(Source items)
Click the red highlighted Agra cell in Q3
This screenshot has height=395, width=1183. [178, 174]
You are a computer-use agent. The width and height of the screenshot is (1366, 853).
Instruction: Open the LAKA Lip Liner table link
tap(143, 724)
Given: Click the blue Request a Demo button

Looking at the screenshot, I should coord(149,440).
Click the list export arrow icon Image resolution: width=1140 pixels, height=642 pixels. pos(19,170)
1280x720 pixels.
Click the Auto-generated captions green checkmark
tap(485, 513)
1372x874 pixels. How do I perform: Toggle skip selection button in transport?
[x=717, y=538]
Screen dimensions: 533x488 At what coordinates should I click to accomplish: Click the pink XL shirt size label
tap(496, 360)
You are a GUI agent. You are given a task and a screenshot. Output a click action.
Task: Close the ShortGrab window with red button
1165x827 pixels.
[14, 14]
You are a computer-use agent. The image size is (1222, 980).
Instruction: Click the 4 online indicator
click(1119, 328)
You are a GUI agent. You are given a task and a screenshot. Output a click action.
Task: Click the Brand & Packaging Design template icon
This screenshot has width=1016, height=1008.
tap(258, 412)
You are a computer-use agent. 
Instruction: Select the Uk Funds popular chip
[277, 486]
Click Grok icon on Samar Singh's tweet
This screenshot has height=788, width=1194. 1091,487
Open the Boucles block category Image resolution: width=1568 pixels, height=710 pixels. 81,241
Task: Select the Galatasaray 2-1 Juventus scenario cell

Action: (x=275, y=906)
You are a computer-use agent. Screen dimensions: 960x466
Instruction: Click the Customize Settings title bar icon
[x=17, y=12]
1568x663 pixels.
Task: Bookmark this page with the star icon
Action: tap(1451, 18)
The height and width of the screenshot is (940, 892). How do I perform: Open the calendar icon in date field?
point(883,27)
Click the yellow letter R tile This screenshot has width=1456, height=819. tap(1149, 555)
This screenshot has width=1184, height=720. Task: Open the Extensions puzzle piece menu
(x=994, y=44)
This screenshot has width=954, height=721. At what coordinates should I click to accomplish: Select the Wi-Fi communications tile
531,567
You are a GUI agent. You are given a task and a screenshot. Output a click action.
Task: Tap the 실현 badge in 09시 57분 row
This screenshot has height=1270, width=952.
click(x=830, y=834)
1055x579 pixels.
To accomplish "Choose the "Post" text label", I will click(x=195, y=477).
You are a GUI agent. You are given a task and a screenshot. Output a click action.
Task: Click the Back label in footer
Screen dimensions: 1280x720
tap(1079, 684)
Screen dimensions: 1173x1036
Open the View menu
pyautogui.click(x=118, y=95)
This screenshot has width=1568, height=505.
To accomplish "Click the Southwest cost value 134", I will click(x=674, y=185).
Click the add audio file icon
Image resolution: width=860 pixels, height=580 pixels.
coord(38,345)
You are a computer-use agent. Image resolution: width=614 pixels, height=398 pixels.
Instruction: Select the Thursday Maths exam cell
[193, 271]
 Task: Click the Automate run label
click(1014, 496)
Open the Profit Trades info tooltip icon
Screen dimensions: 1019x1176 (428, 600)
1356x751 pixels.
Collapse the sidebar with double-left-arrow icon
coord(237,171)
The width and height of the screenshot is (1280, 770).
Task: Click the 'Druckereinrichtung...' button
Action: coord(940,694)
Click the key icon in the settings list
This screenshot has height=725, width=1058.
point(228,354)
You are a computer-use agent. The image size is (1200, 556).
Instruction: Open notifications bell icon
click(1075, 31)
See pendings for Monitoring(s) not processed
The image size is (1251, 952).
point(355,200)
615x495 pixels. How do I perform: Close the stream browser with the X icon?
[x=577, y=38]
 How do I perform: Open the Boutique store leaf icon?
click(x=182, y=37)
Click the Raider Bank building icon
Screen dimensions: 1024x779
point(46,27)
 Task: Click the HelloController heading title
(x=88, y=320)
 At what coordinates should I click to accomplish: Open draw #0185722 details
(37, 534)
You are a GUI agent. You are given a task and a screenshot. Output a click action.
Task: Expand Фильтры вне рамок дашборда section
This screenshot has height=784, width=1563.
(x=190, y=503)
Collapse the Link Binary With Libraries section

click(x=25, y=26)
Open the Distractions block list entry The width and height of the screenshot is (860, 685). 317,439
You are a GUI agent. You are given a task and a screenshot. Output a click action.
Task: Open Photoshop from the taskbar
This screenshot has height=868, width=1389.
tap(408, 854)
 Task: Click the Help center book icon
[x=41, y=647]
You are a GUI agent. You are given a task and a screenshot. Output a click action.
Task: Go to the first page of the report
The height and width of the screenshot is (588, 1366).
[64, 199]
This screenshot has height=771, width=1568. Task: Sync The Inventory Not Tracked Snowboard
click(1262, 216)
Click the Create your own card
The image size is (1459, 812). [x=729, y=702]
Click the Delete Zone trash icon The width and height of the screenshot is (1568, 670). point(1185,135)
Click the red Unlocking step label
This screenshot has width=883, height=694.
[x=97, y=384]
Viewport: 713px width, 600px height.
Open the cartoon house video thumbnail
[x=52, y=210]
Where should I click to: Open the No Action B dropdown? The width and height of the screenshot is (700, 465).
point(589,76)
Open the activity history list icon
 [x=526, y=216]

__Instructions to follow__.
Format every line of the source items above as a numbered list, leaving out any blank lines.

__Result__.
1. Click the red highlighted Agra cell in Q3
2. This screenshot has height=395, width=1183. [178, 174]
3. You are a computer-use agent. The width and height of the screenshot is (1366, 853).
4. Instruction: Open the LAKA Lip Liner table link
5. tap(143, 724)
6. Given: Click the blue Request a Demo button
7. Looking at the screenshot, I should coord(149,440).
8. Click the list export arrow icon Image resolution: width=1140 pixels, height=642 pixels. pos(19,170)
9. 1280x720 pixels.
10. Click the Auto-generated captions green checkmark
11. tap(485, 513)
12. 1372x874 pixels. How do I perform: Toggle skip selection button in transport?
13. [x=717, y=538]
14. Screen dimensions: 533x488 At what coordinates should I click to accomplish: Click the pink XL shirt size label
15. tap(496, 360)
16. You are a GUI agent. You are given a task and a screenshot. Output a click action.
17. Task: Close the ShortGrab window with red button
18. 1165x827 pixels.
19. [14, 14]
20. You are a computer-use agent. The image size is (1222, 980).
21. Instruction: Click the 4 online indicator
22. click(1119, 328)
23. You are a GUI agent. You are given a task and a screenshot. Output a click action.
24. Task: Click the Brand & Packaging Design template icon
25. This screenshot has width=1016, height=1008.
26. tap(258, 412)
27. You are a computer-use agent. 
28. Instruction: Select the Uk Funds popular chip
29. [277, 486]
30. Click Grok icon on Samar Singh's tweet
31. This screenshot has height=788, width=1194. 1091,487
32. Open the Boucles block category Image resolution: width=1568 pixels, height=710 pixels. 81,241
33. Task: Select the Galatasaray 2-1 Juventus scenario cell
34. Action: (x=275, y=906)
35. You are a computer-use agent. Screen dimensions: 960x466
36. Instruction: Click the Customize Settings title bar icon
37. [x=17, y=12]
38. 1568x663 pixels.
39. Task: Bookmark this page with the star icon
40. Action: tap(1451, 18)
41. The height and width of the screenshot is (940, 892). How do I perform: Open the calendar icon in date field?
42. point(883,27)
43. Click the yellow letter R tile This screenshot has width=1456, height=819. tap(1149, 555)
44. This screenshot has width=1184, height=720. Task: Open the Extensions puzzle piece menu
45. (x=994, y=44)
46. This screenshot has width=954, height=721. At what coordinates should I click to accomplish: Select the Wi-Fi communications tile
47. 531,567
48. You are a GUI agent. You are given a task and a screenshot. Output a click action.
49. Task: Tap the 실현 badge in 09시 57분 row
50. This screenshot has height=1270, width=952.
51. click(x=830, y=834)
52. 1055x579 pixels.
53. To accomplish "Choose the "Post" text label", I will click(x=195, y=477).
54. You are a GUI agent. You are given a task and a screenshot. Output a click action.
55. Task: Click the Back label in footer
56. Screen dimensions: 1280x720
57. tap(1079, 684)
58. Screen dimensions: 1173x1036
59. Open the View menu
60. pyautogui.click(x=118, y=95)
61. This screenshot has width=1568, height=505.
62. To accomplish "Click the Southwest cost value 134", I will click(x=674, y=185).
63. Click the add audio file icon
64. Image resolution: width=860 pixels, height=580 pixels.
65. coord(38,345)
66. You are a computer-use agent. Image resolution: width=614 pixels, height=398 pixels.
67. Instruction: Select the Thursday Maths exam cell
68. [193, 271]
69.  Task: Click the Automate run label
70. click(1014, 496)
71. Open the Profit Trades info tooltip icon
72. Screen dimensions: 1019x1176 (428, 600)
73. 1356x751 pixels.
74. Collapse the sidebar with double-left-arrow icon
75. coord(237,171)
76. The width and height of the screenshot is (1280, 770).
77. Task: Click the 'Druckereinrichtung...' button
78. Action: coord(940,694)
79. Click the key icon in the settings list
80. This screenshot has height=725, width=1058.
81. point(228,354)
82. You are a computer-use agent. The image size is (1200, 556).
83. Instruction: Open notifications bell icon
84. click(1075, 31)
85. See pendings for Monitoring(s) not processed
86. The image size is (1251, 952).
87. point(355,200)
88. 615x495 pixels. How do I perform: Close the stream browser with the X icon?
89. [x=577, y=38]
90.  How do I perform: Open the Boutique store leaf icon?
91. click(x=182, y=37)
92. Click the Raider Bank building icon
93. Screen dimensions: 1024x779
94. point(46,27)
95.  Task: Click the HelloController heading title
96. (x=88, y=320)
97.  At what coordinates should I click to accomplish: Open draw #0185722 details
98. (37, 534)
99. You are a GUI agent. You are given a task and a screenshot. Output a click action.
100. Task: Expand Фильтры вне рамок дашборда section
101. This screenshot has height=784, width=1563.
102. (x=190, y=503)
103. Collapse the Link Binary With Libraries section
104. click(x=25, y=26)
105. Open the Distractions block list entry The width and height of the screenshot is (860, 685). 317,439
106. You are a GUI agent. You are given a task and a screenshot. Output a click action.
107. Task: Open Photoshop from the taskbar
108. This screenshot has height=868, width=1389.
109. tap(408, 854)
110.  Task: Click the Help center book icon
111. [x=41, y=647]
112. You are a GUI agent. You are given a task and a screenshot. Output a click action.
113. Task: Go to the first page of the report
114. The height and width of the screenshot is (588, 1366).
115. [64, 199]
116. This screenshot has height=771, width=1568. Task: Sync The Inventory Not Tracked Snowboard
117. click(1262, 216)
118. Click the Create your own card
119. The image size is (1459, 812). [x=729, y=702]
120. Click the Delete Zone trash icon The width and height of the screenshot is (1568, 670). point(1185,135)
121. Click the red Unlocking step label
122. This screenshot has width=883, height=694.
123. [x=97, y=384]
124. Viewport: 713px width, 600px height.
125. Open the cartoon house video thumbnail
126. [x=52, y=210]
127. Where should I click to: Open the No Action B dropdown? The width and height of the screenshot is (700, 465).
128. point(589,76)
129. Open the activity history list icon
130.  [x=526, y=216]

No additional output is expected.